[Beowulf] network filesystem

Tue Mar 6 10:44:10 PST 2007

On Tue, Mar 06, 2007 at 11:09:18AM -0500, Mark Hahn wrote:
> >I would contend that writing to different sections of a file *must* be
> >supported by any file system deployed on a cluster.  How else would
> >you get good performance from MPI-IO?
> 
> who uses MPI-IO?  straight question - I don't believe any of our 1500 users 
> do.

Excellent question.  Direct users?  Probably not very many.

We do find that straight-up MPI-IO isn't a good fit for a lot of
scientific applications.  The convienence factor you mentioned is
indeed important.  MPI-IO thinks of data as "stream of bytes", while
applications think in terms of "multidimentional typed data" (a slice
of upper atmosphere).

Libraries like Parallel-HDF5 and Parallel-NetCDF bridge the gap and
provide a convienent, familiar API.  The app is still using MPI-IO,
just not directly.

> NFS certainly does as well.  you just have to know the constraints.
> are you saying you can never get pathological or incorrect results from
> parallel operations on the same file on any of those FS's?

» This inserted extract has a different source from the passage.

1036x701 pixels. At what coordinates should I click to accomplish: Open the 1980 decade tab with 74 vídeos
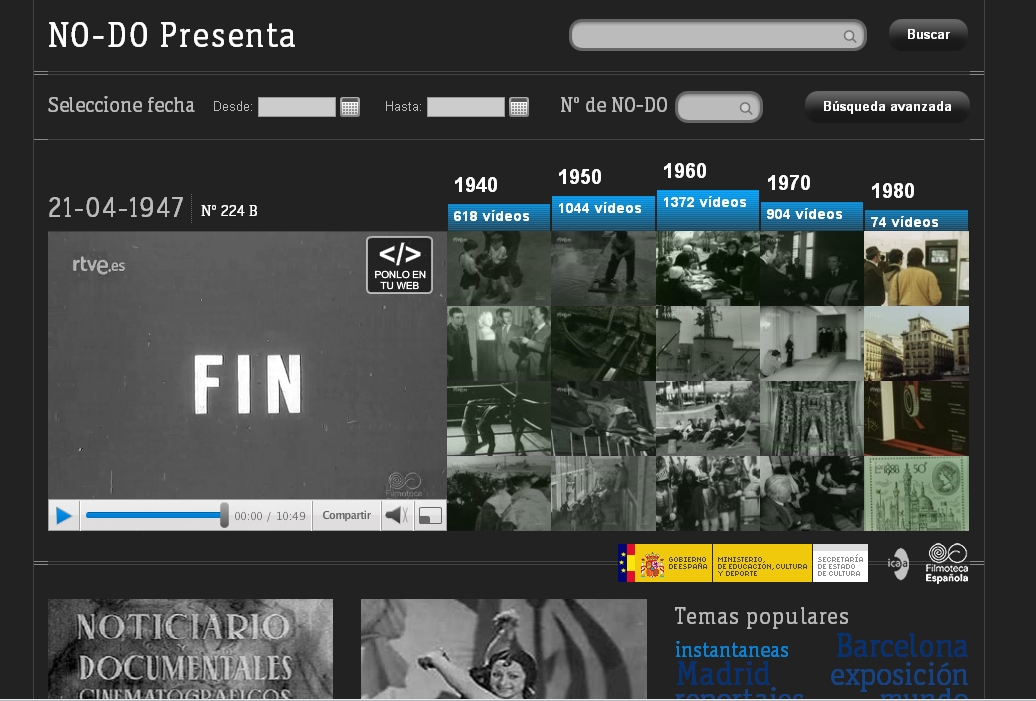(x=915, y=221)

You observe correctly that file systems offer a set of rules on what
to expect from I/O patterns.  These consistency semantics are not set
in stone: MPI-IO consistency semantics are more relaxed than POSIX,
yet generally sufficent for parallel scientific applicaitons.   

We would consider it a serious bug in PVFS if simultaneous
non-overlapping writes corrupted data.

If the only file system I had access to was NFS, I'd do one file per
process as well. 

> starting with the question: "do you have a good reason to be writing in 
> parallel to the same file?".  I'm not saying the answer is never yes.
> 
> I guess I tend to value portability by obscurity-avoidance.  not if it makes
> life utter hell, of course, but...

one file per processor falls down on systems like BGL (where even a
small run is 1024 processes, and 128k is not unheard of).  

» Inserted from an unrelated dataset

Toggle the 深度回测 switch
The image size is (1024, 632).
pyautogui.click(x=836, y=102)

One file per process also robs the higher layers of the I/O software
stack from an opportunity to optimize access patterns.  All processes
reading a collumn out of a row-major array is noncontiguous (and
generally slow) in file-per-processor, but can be contiguous in
single-file after applying data shipping or two-phase collective
buffering optimizations.  

Jeff touched on the data management issues of file-per-processor.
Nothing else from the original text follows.